Problem statement: Rewrite the part of the items that opens with the line containing "You are a GUI" and closes with the line containing "click(x=17, y=159)", both ends included, adding 79 to every coordinate in the answers. Keep the requests as they are, and leave the pictures out.

Data rows:
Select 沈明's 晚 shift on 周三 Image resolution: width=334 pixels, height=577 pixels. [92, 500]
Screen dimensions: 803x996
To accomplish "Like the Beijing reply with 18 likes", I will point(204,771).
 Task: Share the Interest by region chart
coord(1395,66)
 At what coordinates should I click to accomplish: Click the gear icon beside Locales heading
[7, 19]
...
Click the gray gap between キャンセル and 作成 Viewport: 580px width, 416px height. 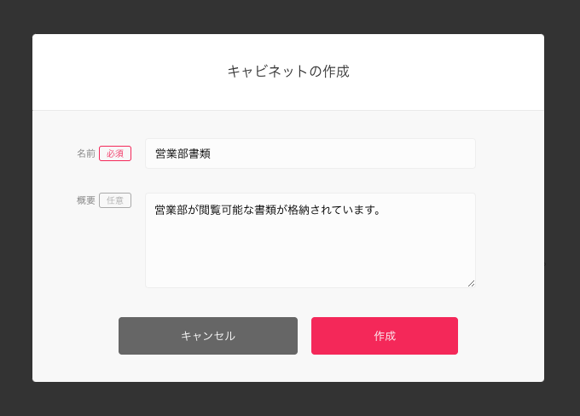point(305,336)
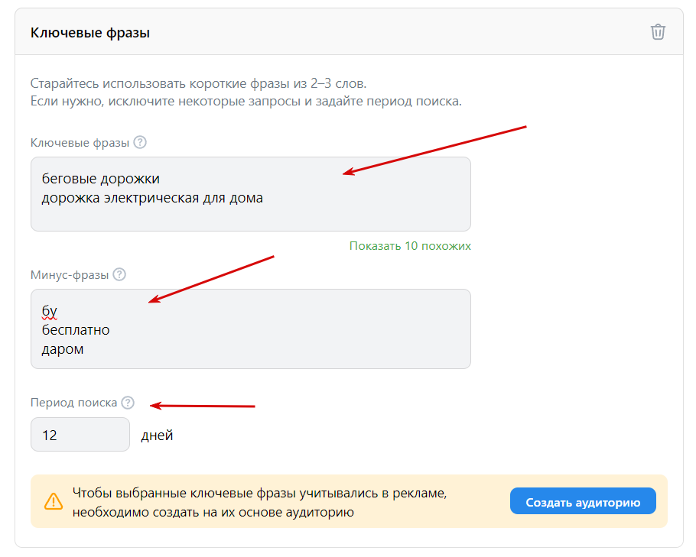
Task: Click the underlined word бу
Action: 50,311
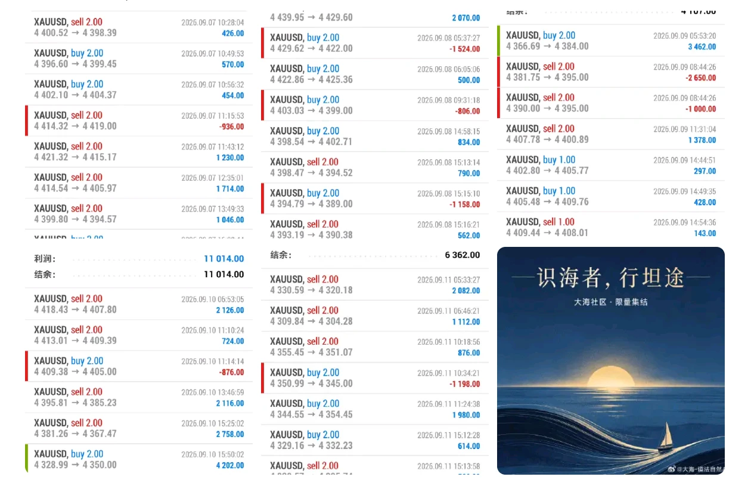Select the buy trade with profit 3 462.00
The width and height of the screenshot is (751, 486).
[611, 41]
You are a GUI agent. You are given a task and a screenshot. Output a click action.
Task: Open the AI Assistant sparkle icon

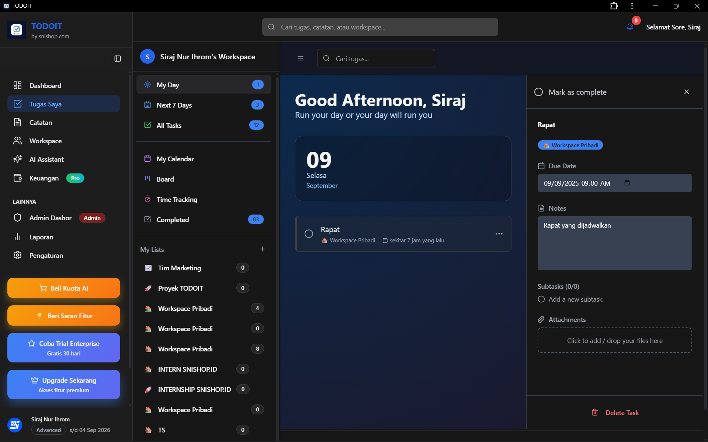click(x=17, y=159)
--
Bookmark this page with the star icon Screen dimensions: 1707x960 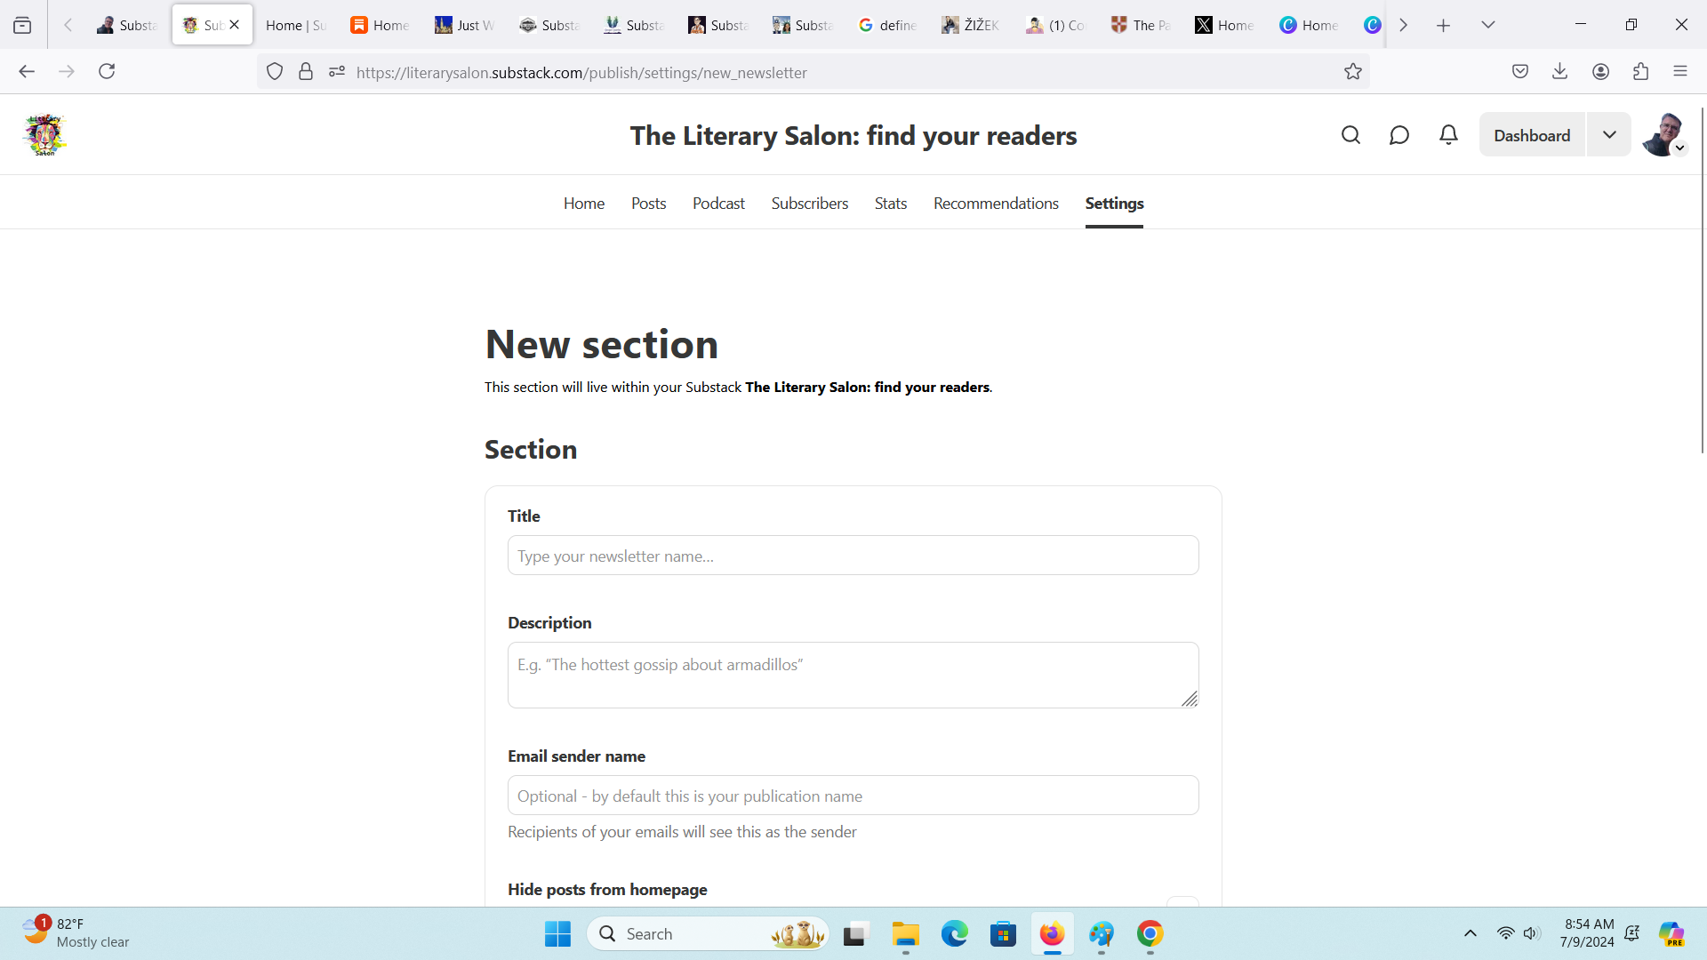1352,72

Response to the exercise:
You are a GUI agent. You are given a task and a screenshot. Output a click action.
Task: Open the AI Assistant sparkle icon

click(x=96, y=238)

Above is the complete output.